22nd Annual Nebraska Conference for Undergraduate Women in Mathematics

NCUWM 2020
NCUWM 2020

22nd Annual Nebraska Conference for Undergraduate Women in Mathematics
January 31 - February 2, 2020

The 22nd Annual Nebraska Conference for Undergraduate Women in Mathematics (NCUWM) will be held January 31-February 2, 2020. Conference activities on Friday will occur on the university’s city campus and on Saturday and Sunday at the Embassy Suites Lincoln Downtown Hotel (1040 P Street, 402-474-1111), a short walk in downtown Lincoln. The Conference is open to outstanding undergraduate women, including trans women and non-binary women, mathematicians at all stages of their careers. Students will have the opportunity to meet other women who share their interest in the mathematical sciences, and those who already have done research will be given an opportunity to present their results.

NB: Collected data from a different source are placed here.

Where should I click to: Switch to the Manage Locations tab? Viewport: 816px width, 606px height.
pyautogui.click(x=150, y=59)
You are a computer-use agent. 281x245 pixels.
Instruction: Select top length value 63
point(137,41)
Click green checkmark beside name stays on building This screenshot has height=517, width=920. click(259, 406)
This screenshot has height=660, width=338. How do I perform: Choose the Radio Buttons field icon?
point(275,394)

NCUWM's overall goal is to arm participants with knowledge, self-confidence and a network of peers to help them become successful mathematicians. We do this by providing role models, insider knowledge and an opportunity to present original research. Our focus is to encourage and mentor undergraduate women to pursue graduate study in mathematics and seek mathematical careers. Conference participants also will have a chance to learn about life in graduate school from the perspective of current women graduate students representing math departments from across the country.

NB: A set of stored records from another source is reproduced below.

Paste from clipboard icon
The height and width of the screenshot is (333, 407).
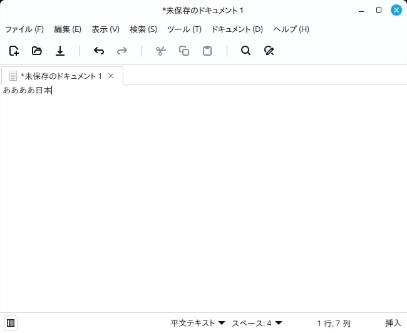click(207, 51)
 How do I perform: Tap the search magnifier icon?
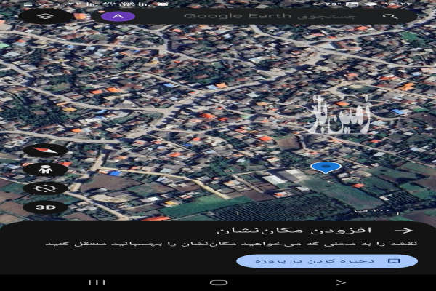(391, 15)
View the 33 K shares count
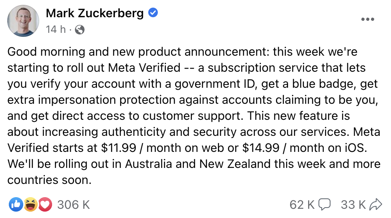 pos(353,205)
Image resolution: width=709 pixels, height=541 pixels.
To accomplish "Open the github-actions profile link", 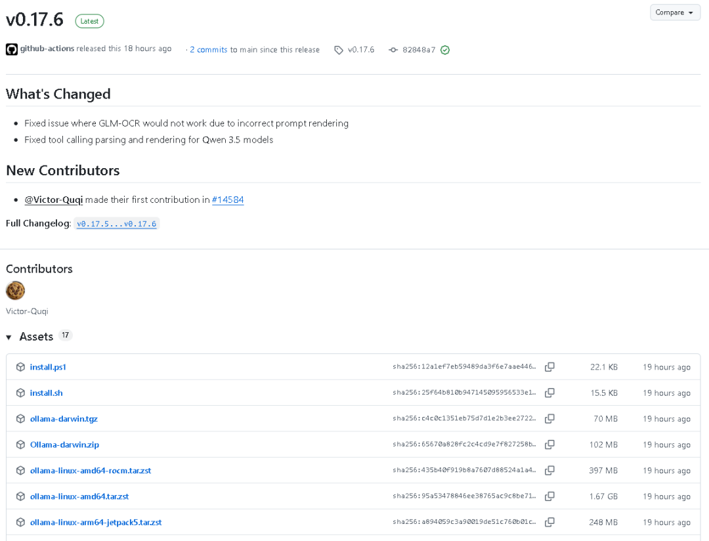I will click(47, 49).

As a current Math major, you are invited to attend any of the conference sessions and plenary talks except for any event with food. Even though this conference focuses on women, any student is welcome to attend regardless of gender or sexuality. The plenary talks will be on Friday, January 31 from 3:40 to 6:05 pm in the Nebraska City Campus Union Auditorium and Saturday, February 1 from 1:45 to 2:40 pm in the Regents Ballroom BC of the Embassy Suites Lincoln Downtown Hotel. You can find a full conference schedule here: http://www.math.unl.edu/~ncuwm/22ndAnnual/schedule/.

Plenary Speakers

Dr. Margaret Cozzens
Margaret Cozzens, better known as Midge, is currently Distinguished Professor of Mathematics and Associate Director for Education at DIMACS, the Discrete Mathematics and Theoretical Computer Science Center at Rutgers University. She has been engaged in education for over 50 years, from teaching high school math, to chair of Northeastern University’s Mathematics Department, to Division Director for ESIE at NSF, Provost at the University of Colorado Denver, and President of the Colorado Institute of Technology. She has led curriculum development projects in BioMath, Computational Thinking and Sustainability, and is the PI for the Computational Thinking Online Professional Development project and the Planning for a Sustainable Future project. She is the author of nearly 100 research publications including five books and four book chapters in areas of graph theory, biomath, cryptography, and math psychology.

Dr. Trachette L. Jackson
Trachette L. Jackson is a Professor of Mathematics at the University of Michigan, who specializes in Computational Cancer Research or Mathematical Oncology. With an eye towards addressing critical challenges associated with cancer therapeutics, much of Dr. Jackson’s research is aimed at developing multiscale mathematical models that are designed to optimize the use of anticancer agents that specifically target active molecular pathways that cancer cells use to promote their growth and survival. Dr. Jackson is an award-winning educator and scholar who has been honored for her accomplishments in both areas. In 2003, she became the second African American woman to receive the prestigious Alfred P. Sloan Research Award in Mathematics; in 2005 she received the James S. McDonnell 21st Century Scientist Award; in 2008 Diverse Magazine honored her as one of the year’s Emerging Scholars. In 2010 she received the Blackwell-Tapia Prize, which biannually recognizes a mathematician for both their research achievements and for their contributions to addressing diversity in mathematics. Dr. Jackson has built her career on collaborative research and educational activities that cut across traditional disciplinary boundaries and envisions that this type of team science will eventually change the face of cancer research.